• Update: Mon, Aug 28, 2000
  • The Minister General's Message
    to Young Franciscans
    on World Youth Day 2000

    Aracoeli, August 15, 2000

    In Tanzania, during the Eucharistic celebrations, the presentation of the gifts is a very fascinating rite. All the people come before the altar and place their offerings. Even small children, carried by their parents, receive a coin to leave before the altar. I have seen some children refuse to leave the coin that had been given to them: they had already entered into the logic of profit that guides our society. Nothing is free, everything is bought, and therefore it is necessary to have money, something to offer….

    The event you are experiencing here evades the logic of interest. You have freely accepted the invitation to participate in this Jubilee. Many of you have hosted or have been hosted for free. Your arms stretched out in a welcoming gesture, your hands extended freely to those around you ready to share because all has been given to us in order to be shared with others.

    My dear young brothers and sisters, from this experience you receive a revolutionary message which must give your lives a new direction. Thanks to this message you will be able to become prophets and indicate new paths of life to all you meet on your way.

    It is the message of gratuitousness (of sharing freely?). The Bible tells us that naked we came from our mother’s womb and naked will we return to the earth. St. Francis added, "The only things that are truly ours are our sins". All the rest is not really ours because it has been given to us. To live in this perspective means to go beyond the experiences of anxiety, of the uncontrollable desire to accumulate in order to consume, according to the teaching of the world that makes us slaves. We kid ourselves thinking that happiness consists in satisfying some need and not in its being something free. We do not realize that continuing to accumulate we are always less satisfied and we become unjust towards those who do not have what is needed just to live.
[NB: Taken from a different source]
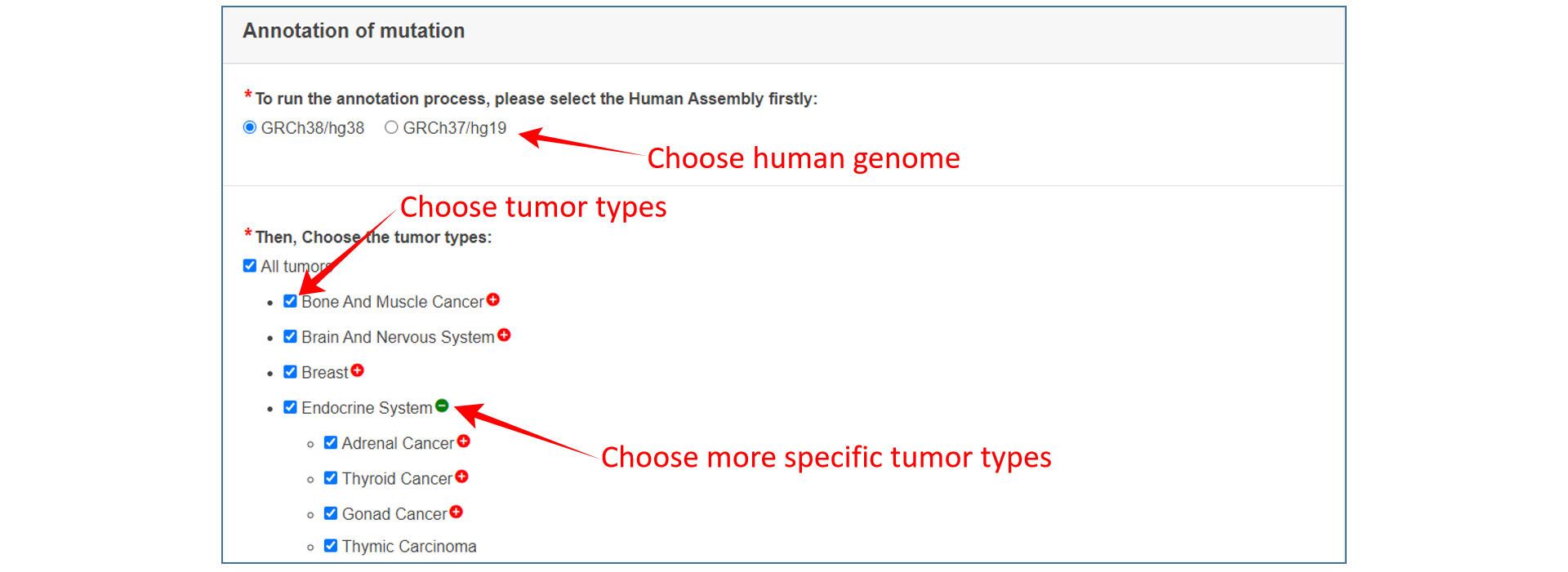1568x572 pixels.
Task: Click the red plus beside Breast
Action: [358, 370]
    Gratuitousness, or sharing freely means becoming a gift to others without asking anything in return. Every time don’t extend my hands towards others, and/or I shut myself up in my selfishness, I block the dynamics of love and life. The hands that are opened and extended fraternally towards others, a smiling and welcoming face, a gesture of solidarity… these are the seeds of life that change our world. This is true love that can free the world from evil!

    But how can we form ourselves to give freely and to love truly? How can we resist the temptation to accumulate what is superfluous? St. Francis gives us the answer, repeat with him "You O Lord are all the wealth I need." I want to use what you have given me without becoming a slave. Thus poverty becomes freedom, a place for sharing with others. Consequently the joy of sharing is generated within us. Freedom in our use of things and solidarity become the path that brings us to true happiness.

    The Jubilee Year we are living is an invitation to freedom, to return to the land. It helps us to re-enter into the profoundness of our being, to find again our identity, to free it, thus, from the many forms of slavery. It is an invitation to "bring home" our body with all its instincts and its desires to put them back in order. As long as we remain divided from within we will never be instruments of peace for others, because we are not inhabited by peace.

    During the experience of gratuitousness and solidarity in this Holy Year the Lord will help us to exclaim together with St Augustine: " You were within me and I looked for you outside of myself; You were with me, but I was not with You." I truly wish that you all will know how to interpret your own history, your own story of life, as he has done "we looked for happiness in the satisfaction of many desires that came from outside, without realizing that we possess true happiness within ourselves. We only have to accept it and live it."